In a later interview with The Miami Herald, Namias said one factor helping Brewer was his age.

``That's the key thing going for him,'' Namias said. ``Young people tend to do better.''

The teen's mother, saying she was ``disgusted'' and ``angry'' about the attack, said she is positive that her son will recover.

NATIONWIDE HELP

The story shocked people across the country. Rachael Brown, a 38-year-old mother of two from east Texas, heard the story Wednesday morning and wondered what her family could do to help.

``I have two boys about that age,'' Brown said, ``and it just made me think about what if somebody did that to them.''

Closer to home, a Broward charter school organized a fundraiser to help Brewer and his unemployed parents.
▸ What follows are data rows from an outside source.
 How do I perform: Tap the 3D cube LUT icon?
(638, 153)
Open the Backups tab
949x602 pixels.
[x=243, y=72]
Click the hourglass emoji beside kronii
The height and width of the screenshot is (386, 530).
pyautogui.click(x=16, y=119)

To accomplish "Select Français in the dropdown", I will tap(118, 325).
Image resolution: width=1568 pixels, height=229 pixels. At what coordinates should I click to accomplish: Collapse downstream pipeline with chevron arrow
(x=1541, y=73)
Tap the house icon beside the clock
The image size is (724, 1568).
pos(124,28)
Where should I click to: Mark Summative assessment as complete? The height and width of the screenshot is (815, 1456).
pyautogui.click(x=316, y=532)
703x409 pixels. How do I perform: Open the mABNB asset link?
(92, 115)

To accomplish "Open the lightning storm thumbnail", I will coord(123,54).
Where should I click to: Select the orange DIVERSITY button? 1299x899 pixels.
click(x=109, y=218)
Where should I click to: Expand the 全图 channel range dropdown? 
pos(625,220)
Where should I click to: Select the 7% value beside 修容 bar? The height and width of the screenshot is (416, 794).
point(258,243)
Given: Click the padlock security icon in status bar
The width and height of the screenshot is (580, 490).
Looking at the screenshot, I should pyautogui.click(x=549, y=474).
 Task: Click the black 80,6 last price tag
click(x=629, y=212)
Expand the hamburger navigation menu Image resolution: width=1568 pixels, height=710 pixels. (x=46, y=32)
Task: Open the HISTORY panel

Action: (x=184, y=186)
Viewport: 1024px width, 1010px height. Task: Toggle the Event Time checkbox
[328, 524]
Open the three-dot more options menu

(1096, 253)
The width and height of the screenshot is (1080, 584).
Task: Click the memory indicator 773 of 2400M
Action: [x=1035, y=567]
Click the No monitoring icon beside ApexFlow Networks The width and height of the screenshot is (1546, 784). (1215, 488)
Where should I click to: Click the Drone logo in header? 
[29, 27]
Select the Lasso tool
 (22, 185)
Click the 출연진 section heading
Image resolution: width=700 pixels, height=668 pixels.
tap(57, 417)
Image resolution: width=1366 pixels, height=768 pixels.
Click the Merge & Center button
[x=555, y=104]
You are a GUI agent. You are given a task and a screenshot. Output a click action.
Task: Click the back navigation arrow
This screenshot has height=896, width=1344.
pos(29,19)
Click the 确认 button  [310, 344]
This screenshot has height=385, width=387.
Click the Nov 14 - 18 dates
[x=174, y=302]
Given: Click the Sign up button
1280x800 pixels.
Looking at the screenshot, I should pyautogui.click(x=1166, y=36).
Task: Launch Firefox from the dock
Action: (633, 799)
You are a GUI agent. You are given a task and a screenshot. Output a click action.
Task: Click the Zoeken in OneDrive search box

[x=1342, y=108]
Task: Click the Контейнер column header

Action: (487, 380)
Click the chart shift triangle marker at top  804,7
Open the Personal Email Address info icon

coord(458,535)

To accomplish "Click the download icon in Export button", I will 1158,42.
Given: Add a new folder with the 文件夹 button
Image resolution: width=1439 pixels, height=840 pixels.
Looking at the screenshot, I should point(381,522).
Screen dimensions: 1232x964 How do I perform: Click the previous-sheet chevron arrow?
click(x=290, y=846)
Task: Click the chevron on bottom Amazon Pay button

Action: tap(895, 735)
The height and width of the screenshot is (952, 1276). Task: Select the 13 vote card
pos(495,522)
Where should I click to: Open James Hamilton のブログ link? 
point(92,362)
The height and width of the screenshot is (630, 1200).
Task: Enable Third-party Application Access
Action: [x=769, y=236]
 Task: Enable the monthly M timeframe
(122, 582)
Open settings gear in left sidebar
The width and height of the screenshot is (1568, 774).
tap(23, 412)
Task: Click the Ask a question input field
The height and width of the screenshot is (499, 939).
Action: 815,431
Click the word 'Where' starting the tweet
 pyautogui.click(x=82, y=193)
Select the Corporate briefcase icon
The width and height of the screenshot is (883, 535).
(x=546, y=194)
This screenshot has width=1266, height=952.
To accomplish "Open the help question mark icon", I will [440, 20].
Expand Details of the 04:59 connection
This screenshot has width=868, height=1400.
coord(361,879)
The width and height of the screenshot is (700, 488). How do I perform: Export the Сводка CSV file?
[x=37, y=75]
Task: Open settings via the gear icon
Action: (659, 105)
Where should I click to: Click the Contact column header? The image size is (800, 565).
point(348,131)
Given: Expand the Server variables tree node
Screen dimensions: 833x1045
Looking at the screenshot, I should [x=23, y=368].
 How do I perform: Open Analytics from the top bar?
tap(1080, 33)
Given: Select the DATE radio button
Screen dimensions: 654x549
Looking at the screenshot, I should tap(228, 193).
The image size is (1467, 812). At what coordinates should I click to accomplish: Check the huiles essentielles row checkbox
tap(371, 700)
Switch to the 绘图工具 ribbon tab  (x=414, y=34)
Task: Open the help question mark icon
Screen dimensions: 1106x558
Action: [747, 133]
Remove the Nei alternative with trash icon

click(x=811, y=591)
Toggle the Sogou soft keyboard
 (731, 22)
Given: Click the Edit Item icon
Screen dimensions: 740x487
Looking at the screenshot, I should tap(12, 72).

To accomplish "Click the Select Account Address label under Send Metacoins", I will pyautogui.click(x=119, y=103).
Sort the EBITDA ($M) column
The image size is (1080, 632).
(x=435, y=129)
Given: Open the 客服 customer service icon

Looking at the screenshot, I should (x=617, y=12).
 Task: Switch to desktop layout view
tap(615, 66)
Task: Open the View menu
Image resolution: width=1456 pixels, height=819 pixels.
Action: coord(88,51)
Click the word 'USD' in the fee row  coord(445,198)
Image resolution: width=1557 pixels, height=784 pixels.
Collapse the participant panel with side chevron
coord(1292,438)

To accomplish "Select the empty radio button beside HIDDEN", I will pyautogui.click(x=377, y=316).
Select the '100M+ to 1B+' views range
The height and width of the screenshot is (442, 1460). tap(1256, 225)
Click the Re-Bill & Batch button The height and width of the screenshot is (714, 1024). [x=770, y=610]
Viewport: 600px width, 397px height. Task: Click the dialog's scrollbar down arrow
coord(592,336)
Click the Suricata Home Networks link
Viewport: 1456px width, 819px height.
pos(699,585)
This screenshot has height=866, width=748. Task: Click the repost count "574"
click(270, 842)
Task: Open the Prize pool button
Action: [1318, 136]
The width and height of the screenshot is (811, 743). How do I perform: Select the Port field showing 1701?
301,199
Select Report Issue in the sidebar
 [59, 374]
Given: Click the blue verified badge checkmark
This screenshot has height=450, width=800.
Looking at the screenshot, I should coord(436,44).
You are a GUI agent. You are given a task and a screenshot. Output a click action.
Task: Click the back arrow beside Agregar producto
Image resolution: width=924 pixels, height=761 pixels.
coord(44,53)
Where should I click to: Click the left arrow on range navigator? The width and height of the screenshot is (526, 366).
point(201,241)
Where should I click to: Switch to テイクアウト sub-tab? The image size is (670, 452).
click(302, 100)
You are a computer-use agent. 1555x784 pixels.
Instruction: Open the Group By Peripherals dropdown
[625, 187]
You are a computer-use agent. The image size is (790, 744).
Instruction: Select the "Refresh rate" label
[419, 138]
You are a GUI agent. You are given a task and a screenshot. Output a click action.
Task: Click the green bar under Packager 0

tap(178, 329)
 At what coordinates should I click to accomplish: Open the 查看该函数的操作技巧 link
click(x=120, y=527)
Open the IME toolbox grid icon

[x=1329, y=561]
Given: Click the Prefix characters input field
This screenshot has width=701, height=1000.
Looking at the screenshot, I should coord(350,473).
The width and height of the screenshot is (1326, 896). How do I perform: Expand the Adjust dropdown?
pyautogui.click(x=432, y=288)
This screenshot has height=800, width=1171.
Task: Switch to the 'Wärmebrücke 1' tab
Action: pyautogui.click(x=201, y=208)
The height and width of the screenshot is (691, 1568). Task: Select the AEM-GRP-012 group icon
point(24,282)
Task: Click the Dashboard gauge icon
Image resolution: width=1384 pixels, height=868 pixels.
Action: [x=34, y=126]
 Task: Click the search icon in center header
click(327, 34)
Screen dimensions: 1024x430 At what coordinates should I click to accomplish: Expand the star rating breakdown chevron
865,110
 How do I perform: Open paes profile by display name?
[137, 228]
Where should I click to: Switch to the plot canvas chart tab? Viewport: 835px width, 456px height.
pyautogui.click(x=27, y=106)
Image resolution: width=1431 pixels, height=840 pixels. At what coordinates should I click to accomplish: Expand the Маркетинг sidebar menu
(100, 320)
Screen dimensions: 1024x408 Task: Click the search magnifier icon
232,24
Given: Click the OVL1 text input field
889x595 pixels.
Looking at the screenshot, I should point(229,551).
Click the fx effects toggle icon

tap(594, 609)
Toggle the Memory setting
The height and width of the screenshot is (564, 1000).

Art students at the Hollywood Academy of Arts and Science are working on cards for Brewer, said principal Donte Fulton, and next week all student will be asked to wear white and make a donation.

The students will also talk in class about the importance of not bullying each other. It was a message Valerie Brewer also spoke about Thursday.

``It's not just my son, it's everybody's children. This could happen to somebody else,'' Brewer said on The Early Show.

``I don't wish this agony and torture on anyone,'' she said. ``We have got to do something to stop this violence today.''

All five boys accused of being involved in the attack remained in juvenile detention Thursday.

According to investigators with the Broward Sheriff's Office, Brewer was cornered by the boys Monday afternoon, a day after one of them, Matthew Aaron Bent, 15, allegedly tried to steal a bicycle from the Brewer home in the 1400 block of South Deerfield Avenue. The Brewers called BSO, and Bent was arrested and detained overnight.

According to BSO, Bent was trying to take the bike as payment for a $40 video game that he had sold to Brewer. The Brewer family said they know nothing about a video game.

Michael Brewer stayed home Monday from Deerfield Beach Middle School, fearing retaliation. His school's resource deputy heard about his concerns and told Valerie Brewer to come in early Tuesday with her son. They planned to talk about how to keep Michael Brewer safe, according to BSO.

THE ATTACK

But that afternoon, Bent and four other boys spotted Brewer while he waited for someone at the Lime Tree Apartments, 429 SE 13th Ct. They surrounded him. Denver Colorado Jarvis, 15, covered Brewer with with rubbing alcohol as Bent said, ``Pour it on him. Pour it on him.'' Jesus Mendez, 15, took a lighter and held it up to the teen. Brewer went up in flames.

Two other boys -- Jarvis' brother, Jeremy, and Steven Shelton, 15 -- stood by silently, according to BSO.

Brewer ran to a swimming pool and jumped in -- a move that doctors said may have saved his life.

Mendez is charged with attempted second-degree murder; Bent, Shelton, Denver and Jeremy Jarvis are charged with aggravated battery.